Splicing: Beyond Simple Track Prediction
While most genomic tracks (e.g., ChIP-seq coverage) are predicted via linear projection of the final embeddings, splicing requires a specialized head. AlphaGenome predicts three distinct splicing features: splice site presence (is nucleotide i a donor/acceptor?), splice site usage (how often is it used?), and splice junctions (does site i connect to site j?).
The splice junction prediction is particularly notable because it requires modeling pairwise relationships between potential donor and acceptor sites.

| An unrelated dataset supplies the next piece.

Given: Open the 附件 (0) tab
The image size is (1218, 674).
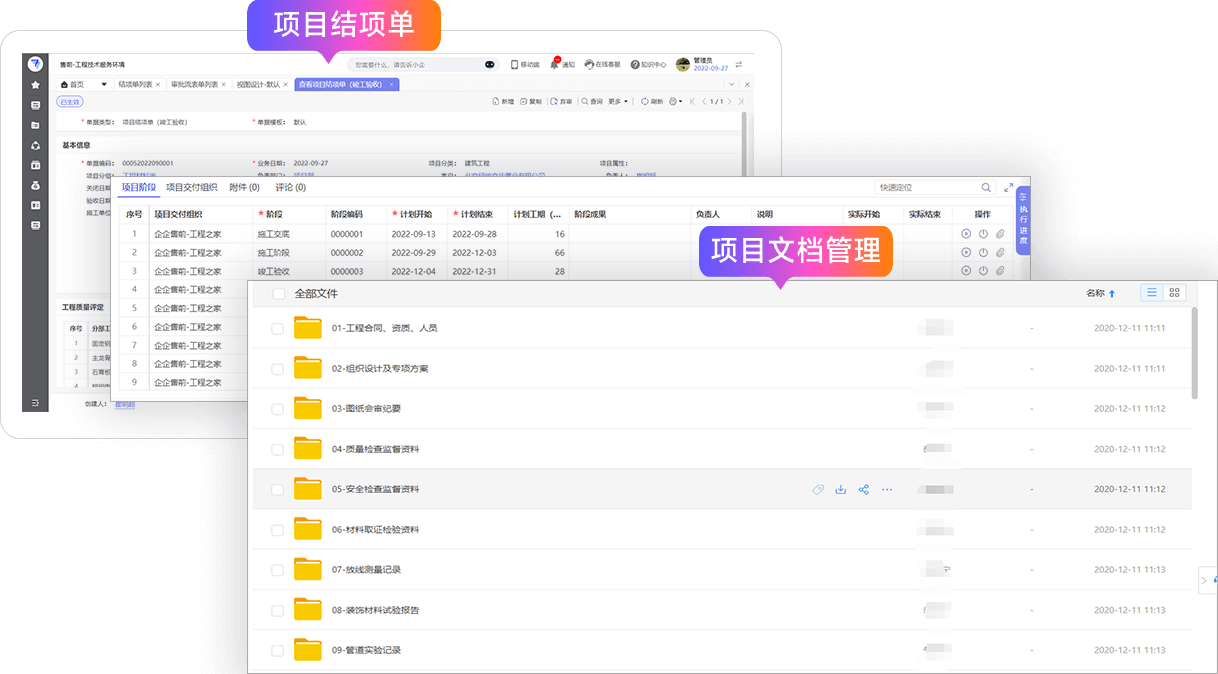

As depicted in Extended Data Figure 1, the model computes interactions between the 1D embeddings of candidate donor-acceptor pairs to predict the junction count. This allows AlphaGenome to capture the competitive nature of splicing regulation—where a variant might not destroy a splice site but simply make a nearby decoy site more attractive—a phenomenon often missed by models that only predict local splice site strength.

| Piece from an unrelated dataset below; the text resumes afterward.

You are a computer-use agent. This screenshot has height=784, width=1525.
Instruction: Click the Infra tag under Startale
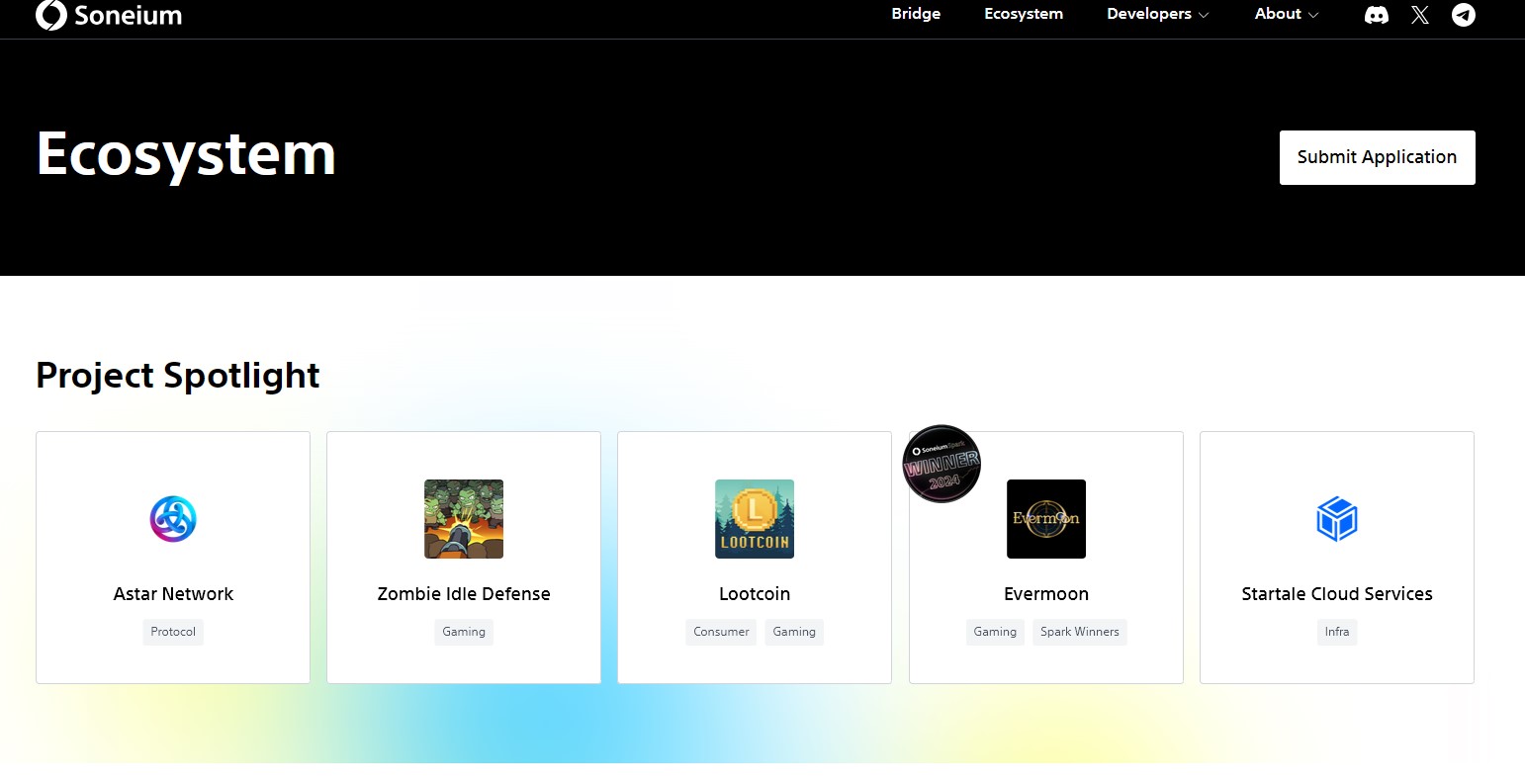click(1337, 632)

Mechanistic Validation and Ablation
The authors validate the model’s mechanistic understanding through extensive ablation studies and specific biological case studies. Figure 7a (above) demonstrates that training at 1 bp resolution is essential for performance on high-frequency signals like splicing (PSI5/PSI3) and ATAC-seq, whereas coarser tasks like histone modification correlations are less sensitive to resolution. Furthermore, Figure 7b confirms that the 1 Mb context is strictly necessary; models trained on shorter contexts (e.g., 32 kb) fail to generalize even when evaluated on longer sequences.

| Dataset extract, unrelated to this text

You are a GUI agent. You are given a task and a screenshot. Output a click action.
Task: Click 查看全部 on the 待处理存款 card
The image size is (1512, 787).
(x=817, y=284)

A compelling validation is provided in Figure 6, where the model analyzes variants near the TAL1 oncogene. The model correctly predicts that a specific non-coding mutation (chr1:47239296 C>ACG) introduces a MYB binding motif. Crucially, because the model is multimodal, it predicts not only the creation of the binding site but also the downstream consequences: an increase in local H3K27ac (activation) and a specific upregulation of TAL1 expression, aligning perfectly with experimental observations in T-cell acute lymphoblastic leukemia.

Related Works
AlphaGenome builds upon a rich lineage of sequence-to-function models. It integrates the high-resolution convolutional approach of DeepSEA, BPNet, and SpliceAI with the Transformer-based long-context modeling introduced by Enformer. It directly competes with and outperforms Borzoi, particularly in fine-grained tasks like splicing and splice-site usage, where Borzoi’s coarser resolution is a limitation. It also outperforms Pangolin on specific splicing benchmarks, demonstrating that a generalist model can now rival specialized architectures.
Limitations
Despite the impressive unification of scale and resolution, AlphaGenome remains bound by the constraints of current sequence-based deep learning. The model captures cis-regulatory effects within a 1 Mb window, but distal regulation beyond this horizon remains out of reach. Additionally, the model is trained primarily on human and mouse reference genomes, limiting its immediate applicability to other species without retraining. While the distillation process improves robustness, the computational cost of the initial training phase (involving ensembles of teachers on TPU pods) remains high, potentially limiting the ability of smaller labs to retrain or fine-tune the model on private datasets. Finally, as with all correlation-based models trained on reference genomes, predicting the impact of variants on personal genomes (which may have completely different structural variations) remains a frontier challenge.
Conclusion
AlphaGenome represents a significant consolidation in the field of regulatory genomics. By successfully engineering a model that does not compromise on resolution to achieve context, the authors have provided a “foundation model” utility for variant effect prediction. The move toward a distilled, efficient student model for inference signals a maturation of the field, shifting focus from pure architectural novelty to practical, scalable deployment for clinical and research applications. For researchers analyzing non-coding variants, AlphaGenome likely renders the practice of running separate models for splicing, expression, and chromatin state obsolete.